_TASK TO COMPLETE:_ Please convert the items below into a numbered list, leaving out any blank lines.

_DATA IN THIS EXERCISE:_
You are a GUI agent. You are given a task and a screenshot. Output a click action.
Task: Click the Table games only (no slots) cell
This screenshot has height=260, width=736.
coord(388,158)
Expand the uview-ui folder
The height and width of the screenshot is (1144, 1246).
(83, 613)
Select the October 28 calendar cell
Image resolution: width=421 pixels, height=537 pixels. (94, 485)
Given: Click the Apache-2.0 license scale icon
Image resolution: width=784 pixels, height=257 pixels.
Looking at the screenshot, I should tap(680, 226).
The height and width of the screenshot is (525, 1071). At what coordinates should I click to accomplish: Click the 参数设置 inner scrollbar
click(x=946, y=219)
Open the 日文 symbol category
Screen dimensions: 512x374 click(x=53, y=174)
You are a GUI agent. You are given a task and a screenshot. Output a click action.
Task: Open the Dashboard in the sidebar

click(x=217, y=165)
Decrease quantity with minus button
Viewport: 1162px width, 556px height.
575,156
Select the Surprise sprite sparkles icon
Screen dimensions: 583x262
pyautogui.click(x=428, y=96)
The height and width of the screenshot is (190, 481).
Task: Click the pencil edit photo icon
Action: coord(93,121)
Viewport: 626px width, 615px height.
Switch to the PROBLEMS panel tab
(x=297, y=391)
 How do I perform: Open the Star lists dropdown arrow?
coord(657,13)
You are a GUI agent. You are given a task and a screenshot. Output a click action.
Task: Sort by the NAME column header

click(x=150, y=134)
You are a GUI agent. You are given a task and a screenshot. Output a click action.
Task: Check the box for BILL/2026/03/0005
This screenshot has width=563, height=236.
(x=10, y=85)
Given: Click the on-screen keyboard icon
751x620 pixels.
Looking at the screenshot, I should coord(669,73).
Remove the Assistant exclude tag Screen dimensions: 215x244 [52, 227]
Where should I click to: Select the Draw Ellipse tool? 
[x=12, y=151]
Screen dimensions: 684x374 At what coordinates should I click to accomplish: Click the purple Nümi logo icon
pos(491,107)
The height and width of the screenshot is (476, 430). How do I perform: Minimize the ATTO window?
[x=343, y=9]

_THE OUTPUT:_
1. You are a GUI agent. You are given a task and a screenshot. Output a click action.
2. Task: Click the Table games only (no slots) cell
3. This screenshot has height=260, width=736.
4. coord(388,158)
5. Expand the uview-ui folder
6. The height and width of the screenshot is (1144, 1246).
7. (83, 613)
8. Select the October 28 calendar cell
9. Image resolution: width=421 pixels, height=537 pixels. (94, 485)
10. Given: Click the Apache-2.0 license scale icon
11. Image resolution: width=784 pixels, height=257 pixels.
12. Looking at the screenshot, I should tap(680, 226).
13. The height and width of the screenshot is (525, 1071). At what coordinates should I click to accomplish: Click the 参数设置 inner scrollbar
14. click(x=946, y=219)
15. Open the 日文 symbol category
16. Screen dimensions: 512x374 click(x=53, y=174)
17. You are a GUI agent. You are given a task and a screenshot. Output a click action.
18. Task: Open the Dashboard in the sidebar
19. click(x=217, y=165)
20. Decrease quantity with minus button
21. Viewport: 1162px width, 556px height.
22. 575,156
23. Select the Surprise sprite sparkles icon
24. Screen dimensions: 583x262
25. pyautogui.click(x=428, y=96)
26. The height and width of the screenshot is (190, 481).
27. Task: Click the pencil edit photo icon
28. Action: coord(93,121)
29. Viewport: 626px width, 615px height.
30. Switch to the PROBLEMS panel tab
31. (x=297, y=391)
32.  How do I perform: Open the Star lists dropdown arrow?
33. coord(657,13)
34. You are a GUI agent. You are given a task and a screenshot. Output a click action.
35. Task: Sort by the NAME column header
36. click(x=150, y=134)
37. You are a GUI agent. You are given a task and a screenshot. Output a click action.
38. Task: Check the box for BILL/2026/03/0005
39. This screenshot has width=563, height=236.
40. (x=10, y=85)
41. Given: Click the on-screen keyboard icon
42. 751x620 pixels.
43. Looking at the screenshot, I should coord(669,73).
44. Remove the Assistant exclude tag Screen dimensions: 215x244 [52, 227]
45. Where should I click to: Select the Draw Ellipse tool? 
46. [x=12, y=151]
47. Screen dimensions: 684x374 At what coordinates should I click to accomplish: Click the purple Nümi logo icon
48. pos(491,107)
49. The height and width of the screenshot is (476, 430). How do I perform: Minimize the ATTO window?
50. [x=343, y=9]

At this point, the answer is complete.